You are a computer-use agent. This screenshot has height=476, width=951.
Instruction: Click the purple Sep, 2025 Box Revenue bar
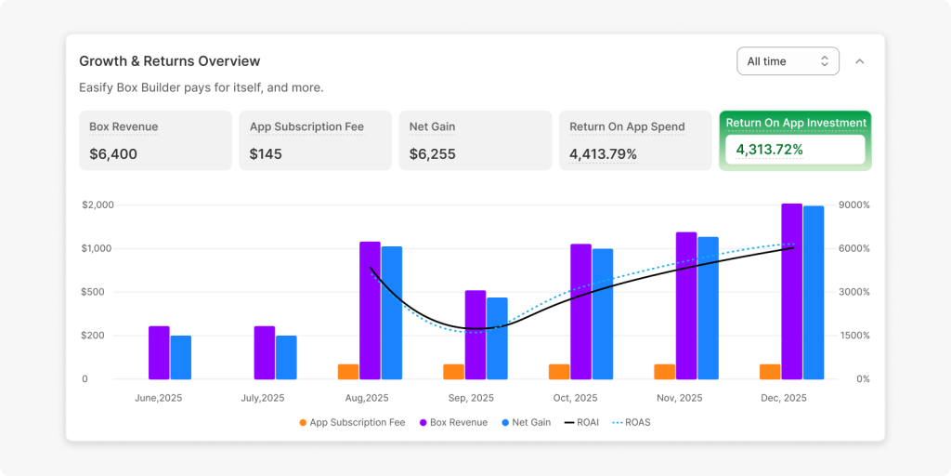(x=476, y=335)
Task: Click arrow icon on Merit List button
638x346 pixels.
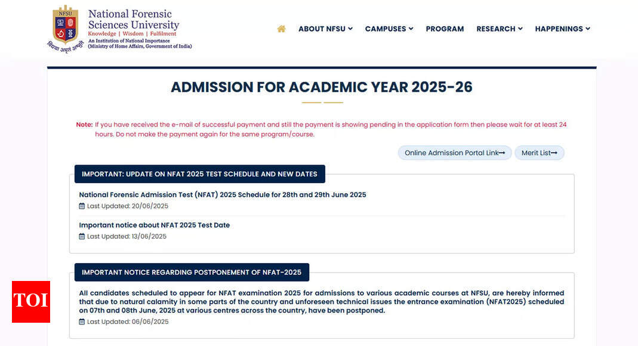Action: [x=554, y=153]
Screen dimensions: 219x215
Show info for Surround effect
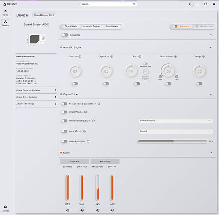point(80,56)
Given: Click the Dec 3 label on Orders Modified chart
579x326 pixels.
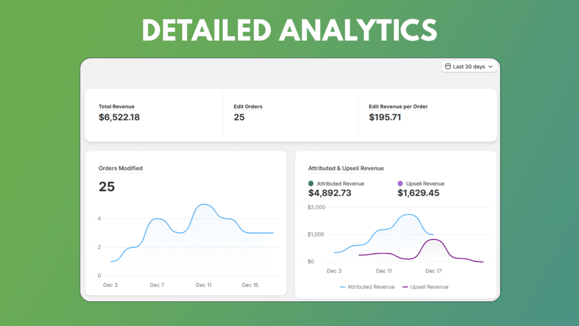Looking at the screenshot, I should pos(110,285).
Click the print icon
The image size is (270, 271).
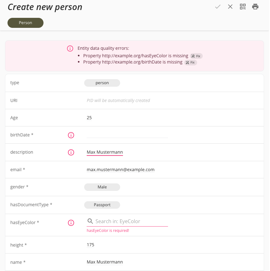[255, 7]
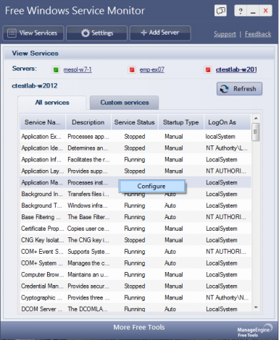Open More Free Tools at bottom

coord(139,327)
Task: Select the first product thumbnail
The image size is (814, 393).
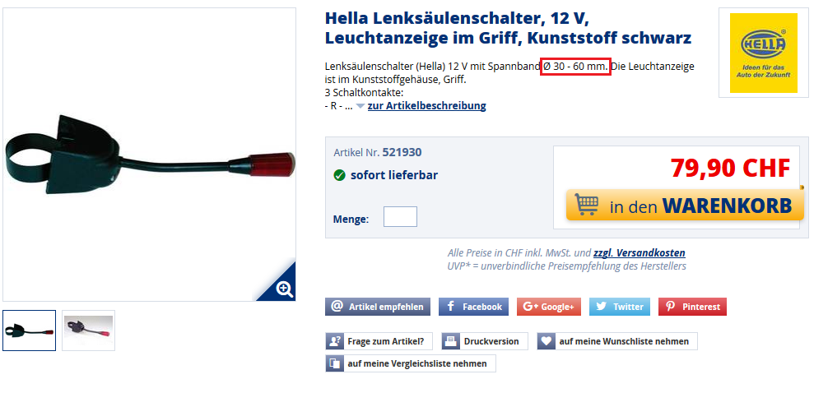Action: pos(29,331)
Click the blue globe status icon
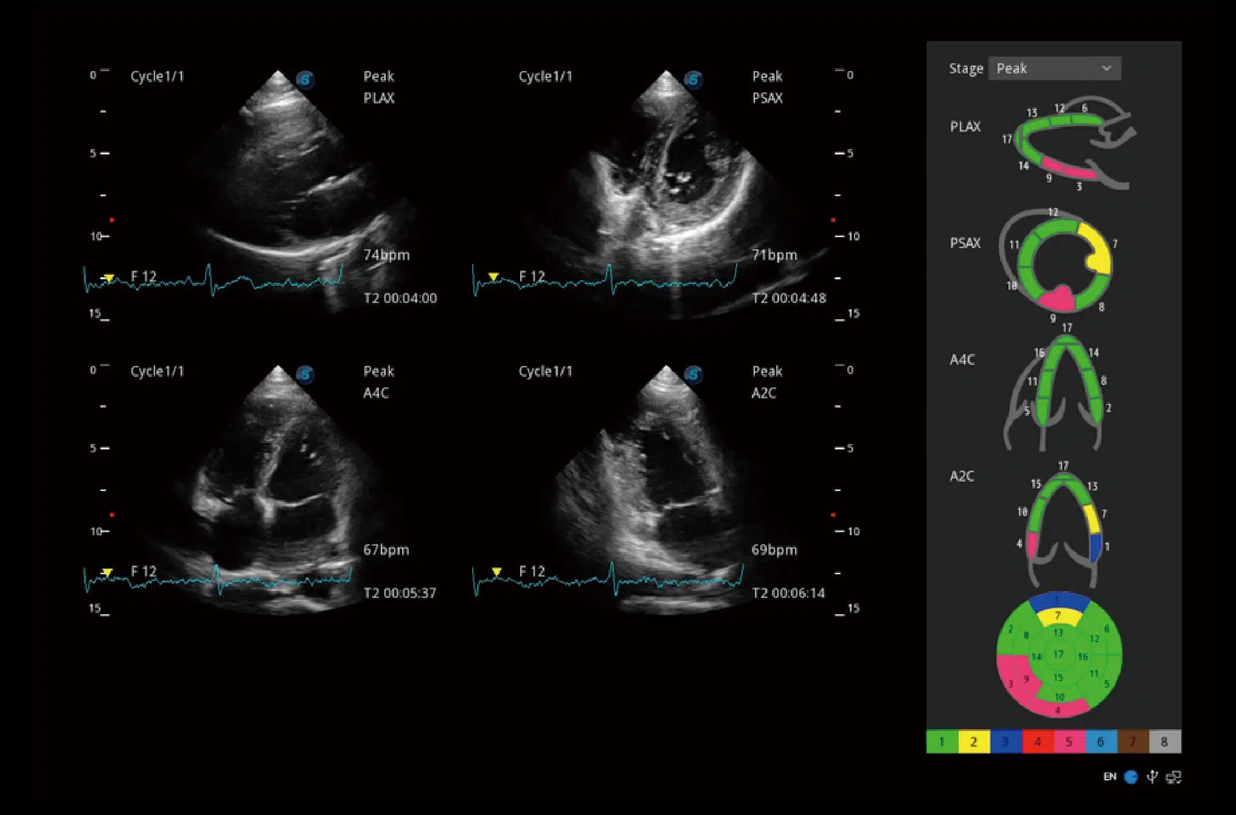This screenshot has width=1236, height=815. [x=1131, y=777]
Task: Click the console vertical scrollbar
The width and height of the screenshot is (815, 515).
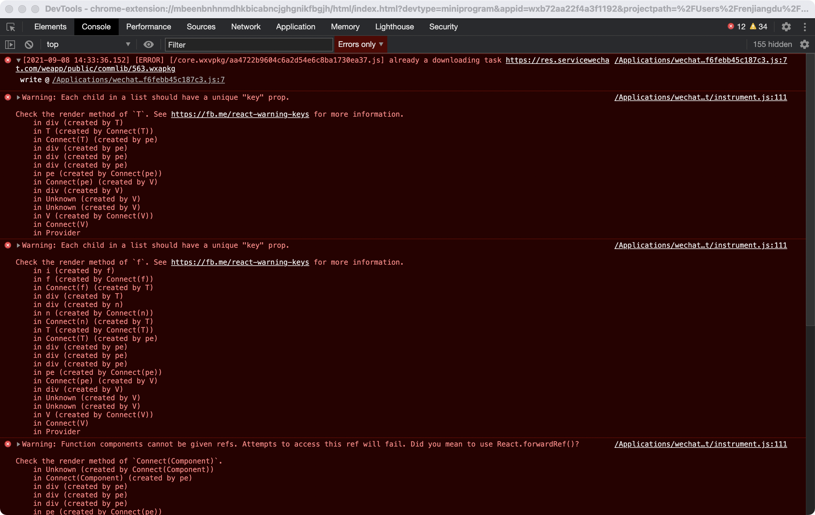Action: 810,189
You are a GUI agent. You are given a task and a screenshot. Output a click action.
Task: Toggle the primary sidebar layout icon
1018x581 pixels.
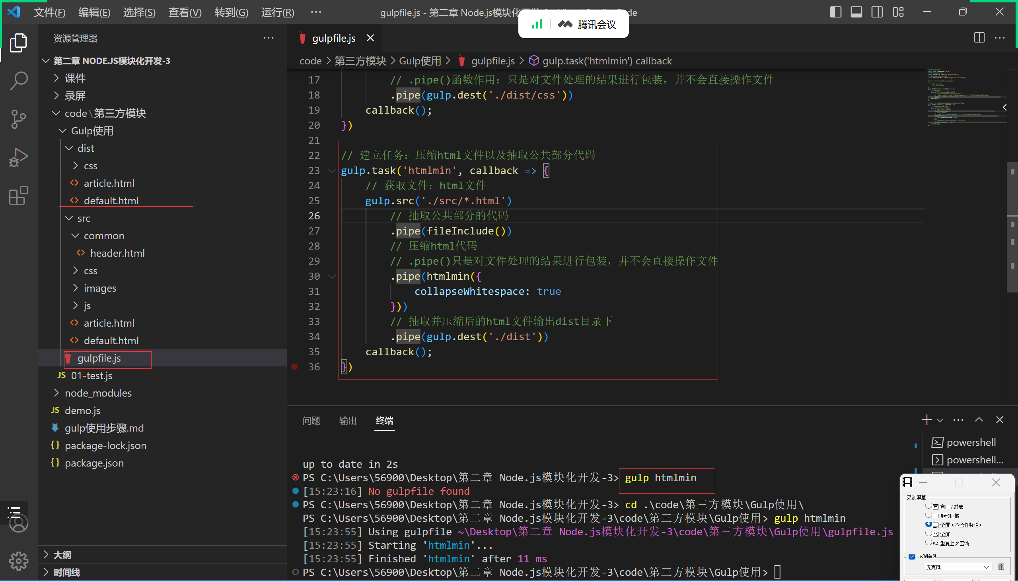835,12
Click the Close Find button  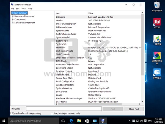[x=134, y=109]
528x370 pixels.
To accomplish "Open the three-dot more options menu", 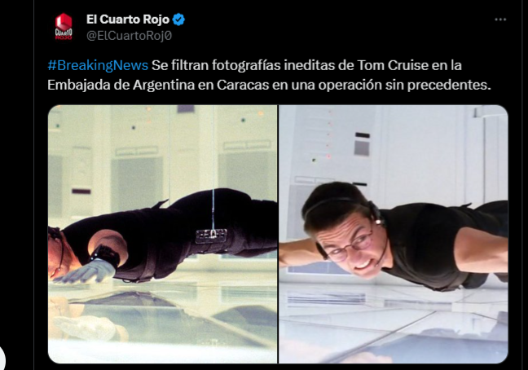I will [500, 20].
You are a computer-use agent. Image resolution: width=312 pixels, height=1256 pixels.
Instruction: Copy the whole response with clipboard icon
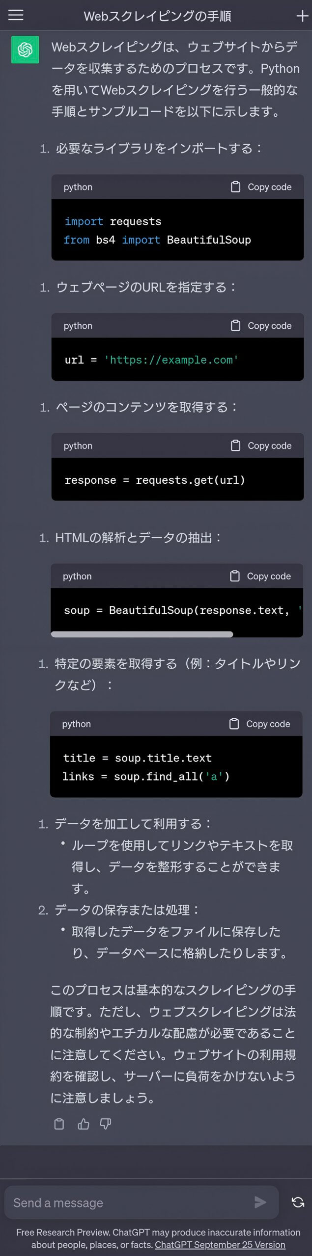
= = = =
YOUR INSTRUCTIONS: Which of the lines above contain the string "pixels", with case counting? Show each of those lines in full.

THE SOLUTION:
638x346 pixels.
579x326 pixels.
1018x581 pixels.
528x370 pixels.
You are a computer-use agent. Image resolution: width=312 pixels, height=1256 pixels.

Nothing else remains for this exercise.